EFG 법으로 성장시킨 β-Ga2O3 단결정의 다양한 결정면, off-angle에 따른 epitaxial layer의 특성 분석

  • Min-Ji Chae (Department of Advanced Materials Engineering, Dong-Eui University) ;
  • Sun-Yeong Seo (Department of Advanced Materials Engineering, Dong-Eui University) ;
  • Hui-Yeon Jang (Department of Advanced Materials Engineering, Dong-Eui University) ;
  • So-Min Shin (Department of Advanced Materials Engineering, Dong-Eui University) ;
  • Dae-Uk Kim (Department of Advanced Materials Engineering, Dong-Eui University) ;
  • Yun-Jin Kim (Department of Advanced Materials Engineering, Dong-Eui University) ;
  • Mi-Seon Park (Department of Advanced Materials Engineering, Dong-Eui University) ;
  • Gwang-Hee Jung (Department of Advanced Materials Engineering, Dong-Eui University) ;
  • Jin-Ki Kang (AXEL) ;
  • Hae-Yong Lee (LumiGNtech Co, Ltd) ;
  • Won-Jae Lee (Department of Advanced Materials Engineering, Dong-Eui University)
  • Received : 2024.07.11
  • Accepted : 2024.07.26
  • Published : 2024.08.31

Abstract

β-Ga2O3 is a representative ultra-wide bandgap (UWBG) semiconductor that has attracted much attention for power device applications due to its wide-bandgap of 4.9 eV and high-breakdown voltage of 8 MV/cm. In addition, because solution growth is possible, it has advantages such as fast growth rate and lower production cost compared to SiC and GaN [1-2]. In this study, we have successfully grown Si-doped 10 mm thick Si-doped β-Ga2O3 single crystals by the EFG (Edge-defined Film-fed Growth) method. The growth direction and growth principal plane were set to [010] / (010), respectively, and the growth speed was 7~20 mm/h. The as-grown β-Ga2O3 single crystal was cut into various crystal planes (001, 100, ${\bar{2}}01$) and off-angles (1o, 3o, 4o), and then surface processed. After processed, the homoepitaxial layer was grown on the epi-ready substrate using the HVPE (Halide vapor phase epitaxy) method. The processed samples and the epi-layer grown samples were analyzed by XRD, AFM, OM, and Etching to compare the surface properties according to the crystal plane and off-angle.
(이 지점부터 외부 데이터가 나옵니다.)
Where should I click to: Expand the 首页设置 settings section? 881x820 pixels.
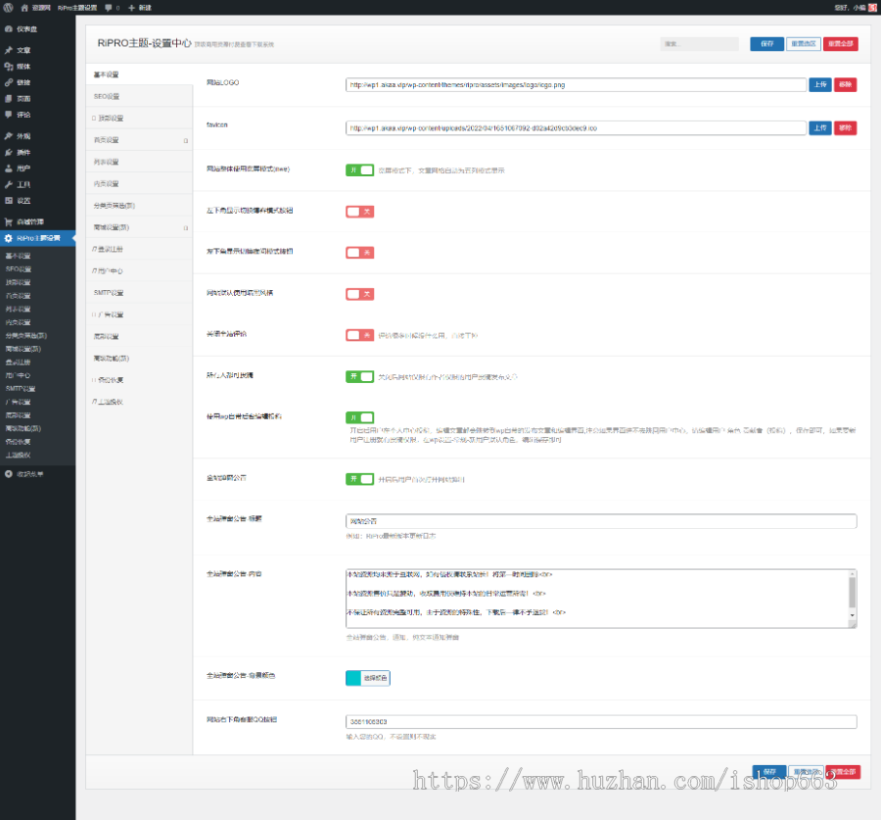click(x=139, y=140)
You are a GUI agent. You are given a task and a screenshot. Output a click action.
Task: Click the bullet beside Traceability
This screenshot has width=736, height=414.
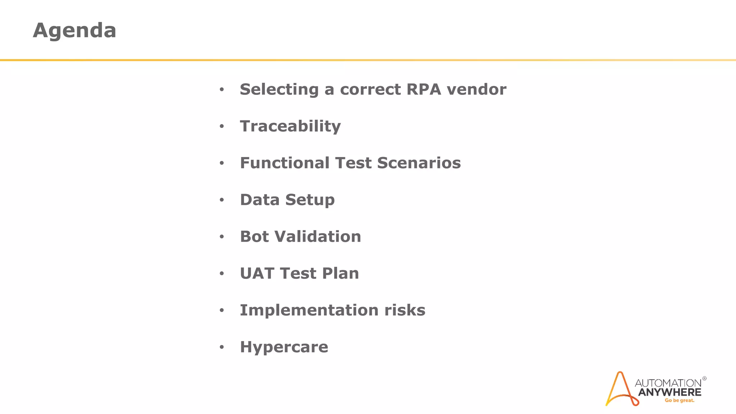[222, 126]
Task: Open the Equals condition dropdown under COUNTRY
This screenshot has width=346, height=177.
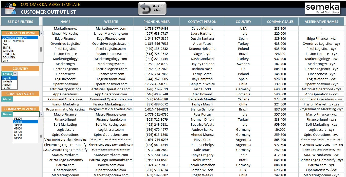Action: 15,74
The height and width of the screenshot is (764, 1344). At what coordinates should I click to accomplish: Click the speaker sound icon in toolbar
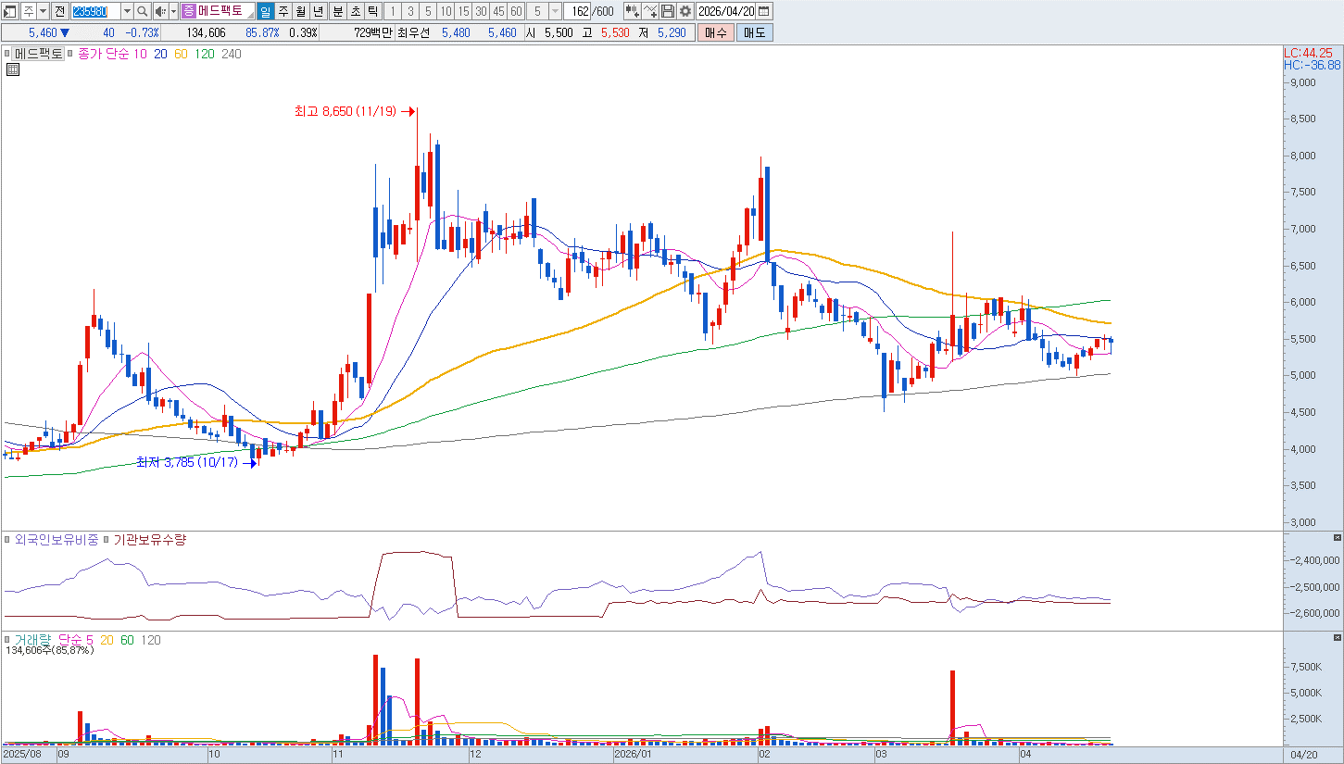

β-Ga2O3는 4.9 eV의 넓은 밴드갭과 8 MV/cm의 높은 항복전압으로 전력 소자 응용 분야에서 많은 관심을 받고 있는 대표적인 UWBG(Ultra-wide Band-gap) 반도체이다. 또한 용액 성장이 가능하기 때문에 SiC, GaN에 비해 성장 속도가 빠르고 생산 비용이 저렴하다는 장점이 있다[1,2]. 본 연구에서는 EFG(Edge-defined Film-fed Growth) 법을 통해 Si 도핑 된 β-Ga2O3 단결정을 성장시키는 데에 성공하였다. 성장 방향과 성장 주 면은 각각 [010] / (001)로 설정하였으며 성장속도는 7~20 mm/h이다. 성장시킨 β-Ga2O3 단결정은 다양한 결정 면 방향(001, 100, ${\bar{2}}01$)과 off-angle(1o, 3o, 4o)에 따라 절단하여 표면 가공을 진행하였고, 가공 후 HVPE(Halide vapor phase epitaxy) 법을 이용해 epi-ready 기판 위에 homoepitaxial 층을 성장시켰다. 가공 후의 샘플과 epi-layer를 성장시킨 샘플을 XRD, AFM, OM, Etching 등의 분석을 통해 결정면과 off-angle에 따른 표면 특성을 비교하였다.

Keywords

Acknowledgement

이 연구는 2024년 교육부의 재원으로 한국기초과학지원연구원 국가연구시설장비진흥센터의 지원(No. 2019R1A6C1010045)과 2024년 정부(과학기술정보통신부)의 재원으로 한국연구재단-나노 및 소재기술개발사업의 지원(2021M3H4A3A01061784)과 2024년 정부(산업통상자원부)의 재원으로 한국산업기술진흥원의 지원(P0012451, 2024년 산업혁신인재성장지원사업)을 받아 수행된 연구임.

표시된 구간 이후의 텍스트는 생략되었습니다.